BIG WHEELS: Left to right, Deborah Sperling’06 Th’07, Hannah Murnen ’06 Th’07, Nathan Sigworth ’07, and Augusta Niles ’07 model the Gyrobike for Popular Mechanics. Photograph by Chad Hunt, courtesy of Popular Mechanics.

BIG WHEELS: Left to right, Deborah Sperling’06 Th’07, Hannah Murnen ’06 Th’07, Nathan Sigworth ’07, and Augusta Niles ’07 model the Gyrobike for Popular Mechanics. Photograph by Chad Hunt, courtesy of Popular Mechanics.

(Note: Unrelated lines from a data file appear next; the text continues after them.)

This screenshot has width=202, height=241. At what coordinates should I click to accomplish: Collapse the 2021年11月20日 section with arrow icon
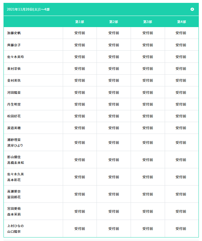coord(192,9)
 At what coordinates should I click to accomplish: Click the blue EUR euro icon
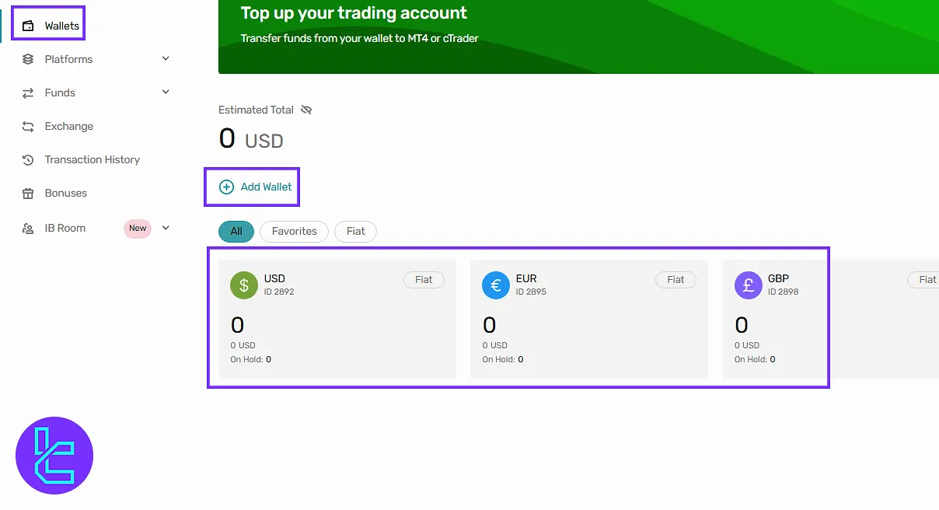tap(496, 285)
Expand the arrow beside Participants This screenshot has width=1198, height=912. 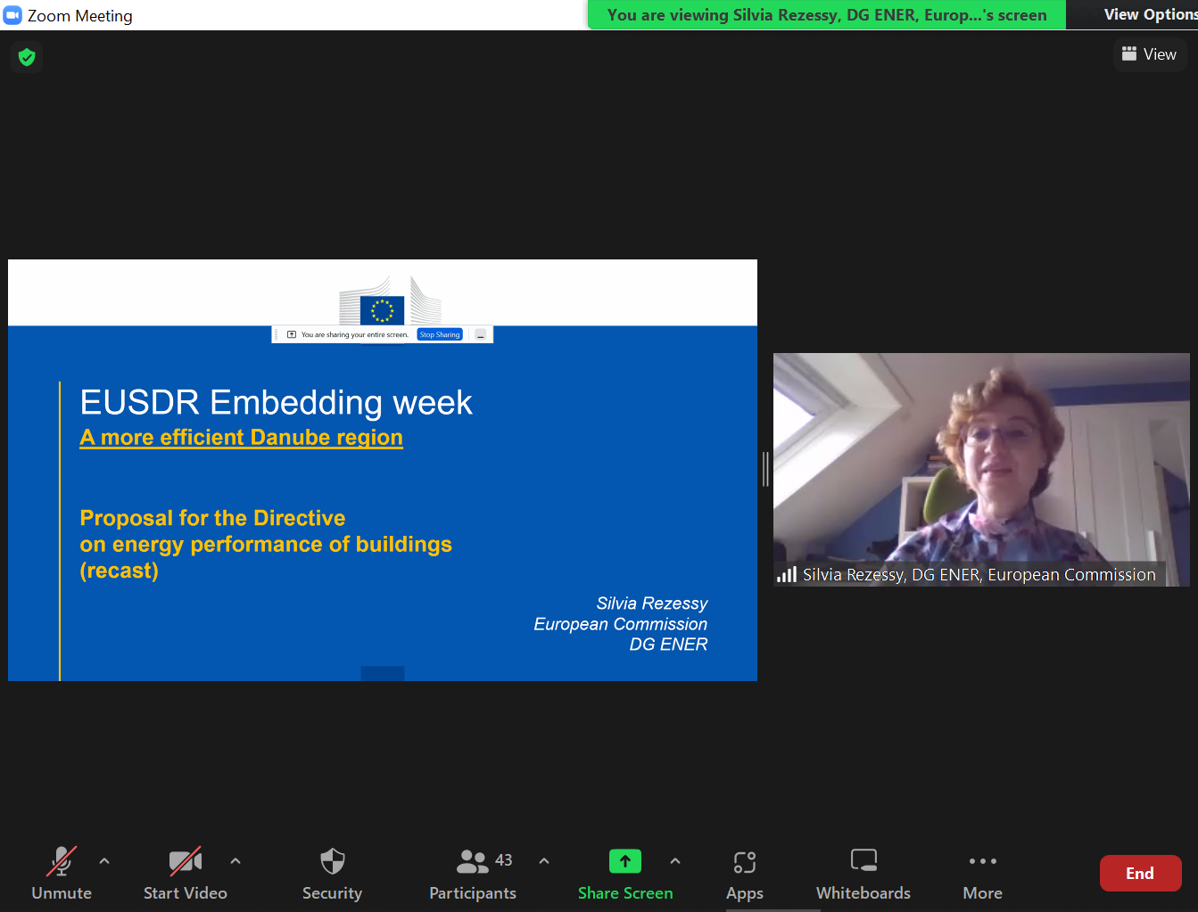[x=544, y=861]
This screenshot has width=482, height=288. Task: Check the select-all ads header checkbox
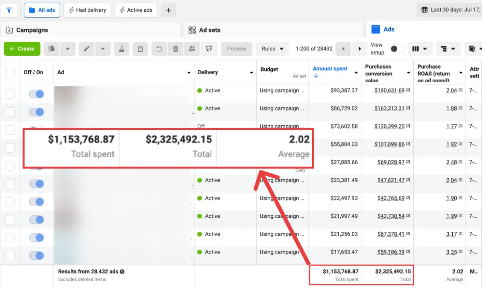(10, 72)
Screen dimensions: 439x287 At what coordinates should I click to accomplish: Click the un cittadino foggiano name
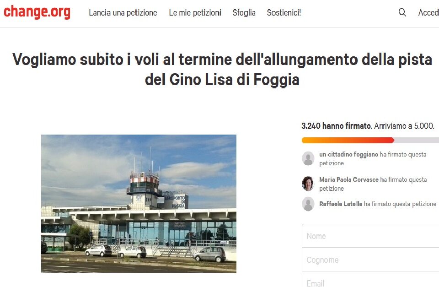(348, 154)
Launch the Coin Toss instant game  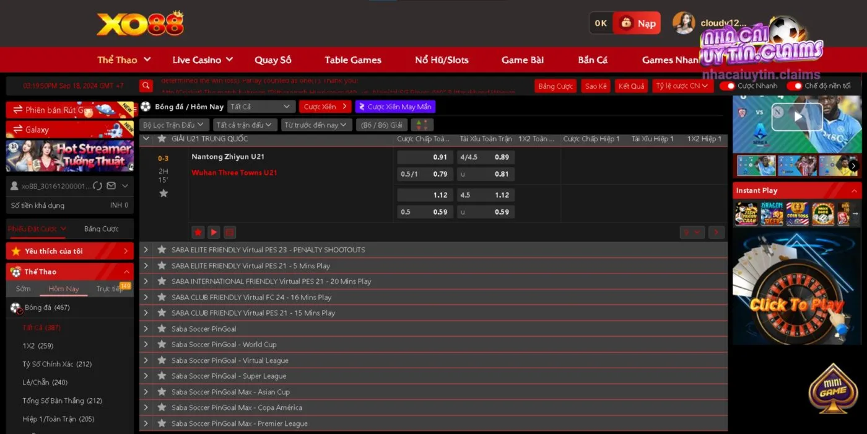pyautogui.click(x=797, y=214)
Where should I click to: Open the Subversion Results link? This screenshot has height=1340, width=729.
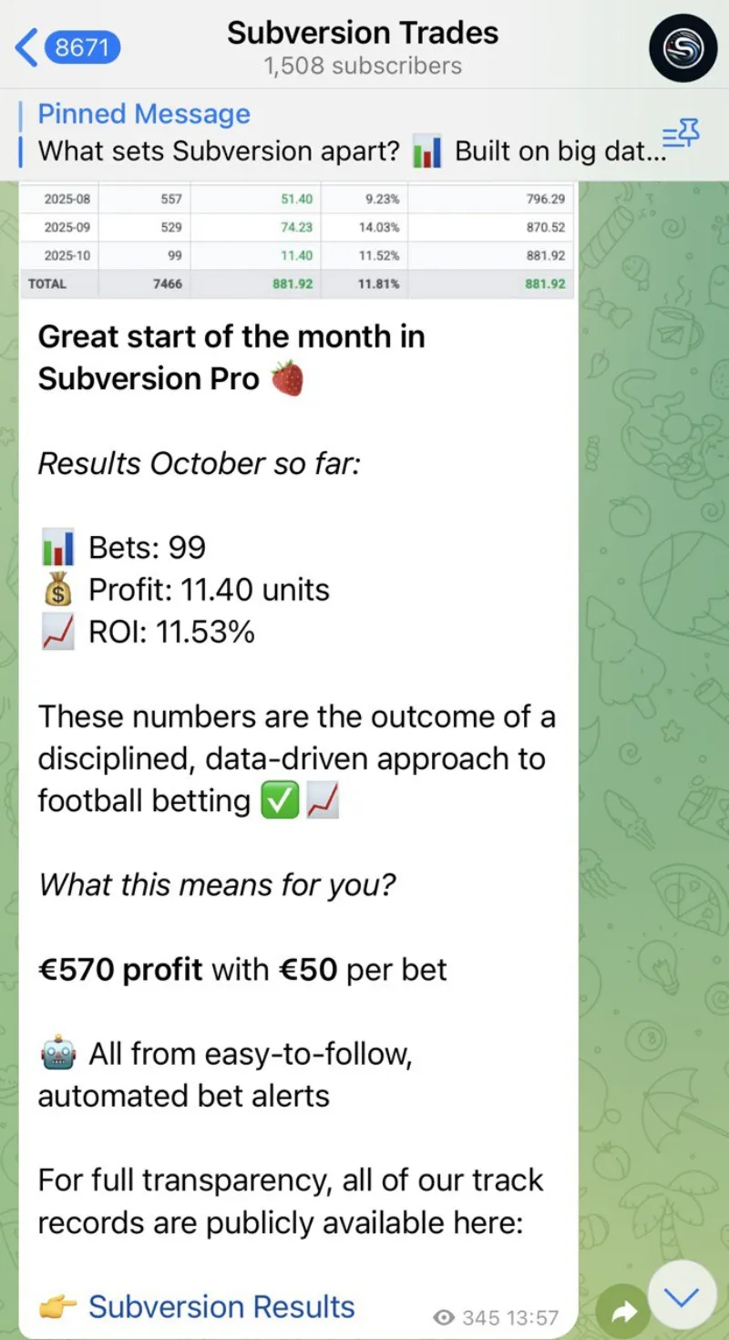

How far can a gyrobike go? All the way to Popular Mechanics magazine’s 2006 Breakthrough Awards. “One of my favorite inventions this year is the Gyrobike, created by a group of Dartmouth students. It’s an elegant, simple solution to the eternal problem of learning to ride a bike,” writes Jim Meigs, the Popular Mechanics contributing editor who oversaw the awards project. “People have been perfecting bikes for over 100 years, and there’s been a knowledge of gyroscopes for much longer, but these students were the first to combine them in a device like this. And they did the work in an introductory engineering course, which shows that you don’t have to be an expert with an advanced degree to invent something important — you just need creativity and resourcefulness.”

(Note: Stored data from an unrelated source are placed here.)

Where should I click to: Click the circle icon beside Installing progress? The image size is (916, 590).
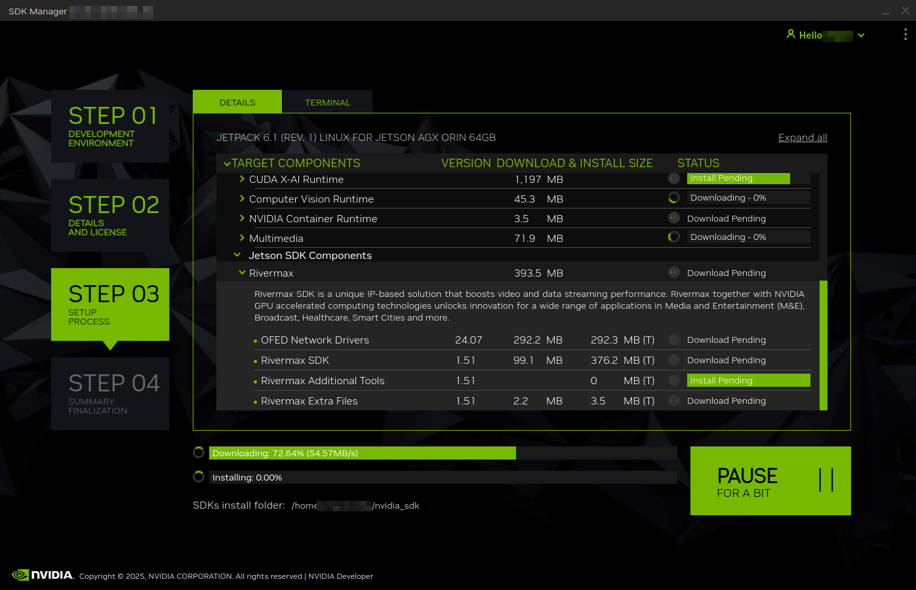(199, 477)
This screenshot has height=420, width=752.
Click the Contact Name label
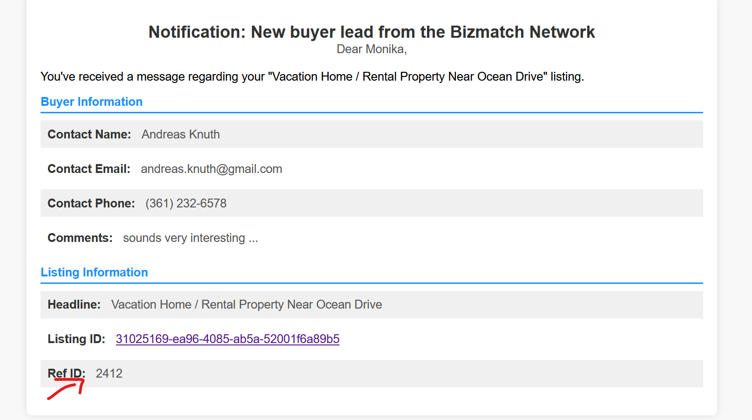tap(89, 134)
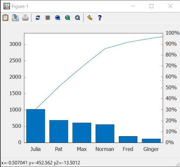
Task: Click the Figure 1 window icon
Action: [x=6, y=6]
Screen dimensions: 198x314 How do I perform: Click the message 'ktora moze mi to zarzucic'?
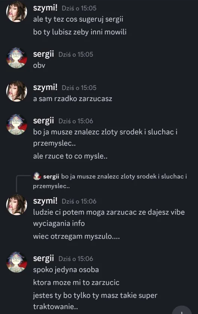[x=76, y=282]
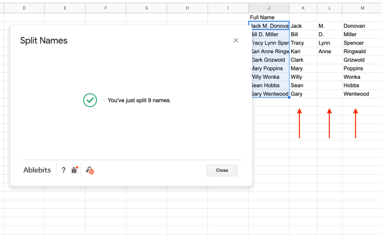Click the account icon with red badge
The image size is (382, 237).
click(x=89, y=170)
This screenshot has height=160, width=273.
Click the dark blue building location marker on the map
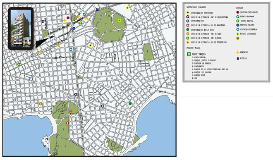pos(52,37)

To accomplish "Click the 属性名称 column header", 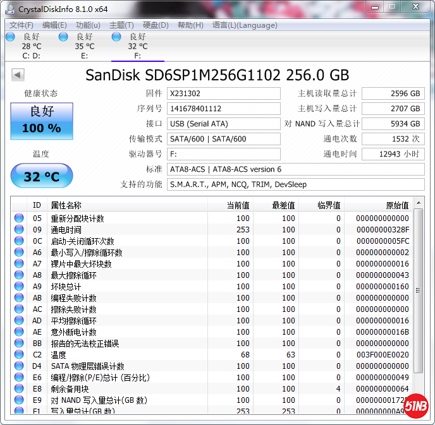I will (x=66, y=205).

The editors of Popular Mechanics aren’t the only people who like the Gyrobike. Kids who’ve never ridden a two-wheeler love it because they can hop on and ride it right away.

Gyrobike inventors Hannah Murnen ’06 Th’07, Augusta Niles ’07, Nathan Sigworth ’07, and Deborah Sperling ’06 Th’07, who created the bike for their ENGS 21 class in 2004, are working to bring it to market.